- _Assignment_:
Set down each line of the data below exactly as it stands, dropping the pictures.

[Source records]

────────────────────

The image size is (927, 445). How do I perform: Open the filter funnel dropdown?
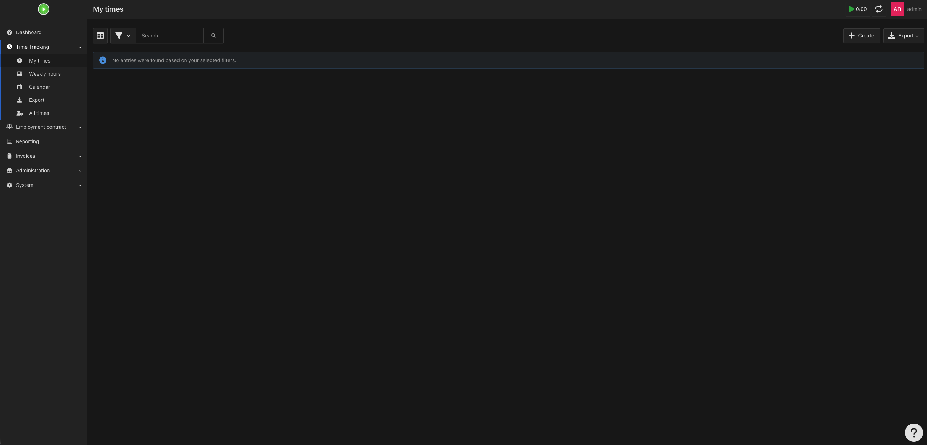tap(123, 36)
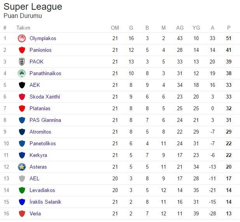Click the green Levadiakos shield icon
Viewport: 240px width, 222px height.
22,190
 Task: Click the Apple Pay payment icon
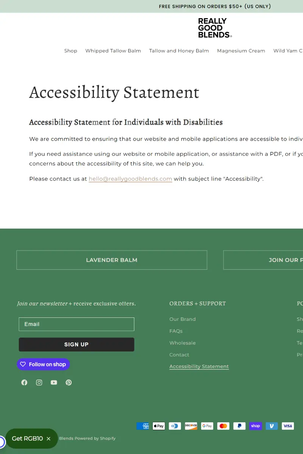(159, 426)
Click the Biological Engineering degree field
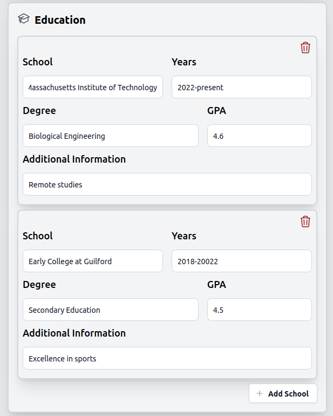The width and height of the screenshot is (333, 416). pos(111,136)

────────────────────

- _Solution_:
The image size is (927, 445). How do I perform: Open the filter funnel dropdown?
tap(123, 36)
Click the green Levadiakos shield icon
Viewport: 240px width, 222px height.
22,190
 Task: Click the Apple Pay payment icon
(159, 426)
Click the Biological Engineering degree field
The width and height of the screenshot is (333, 416). pos(111,136)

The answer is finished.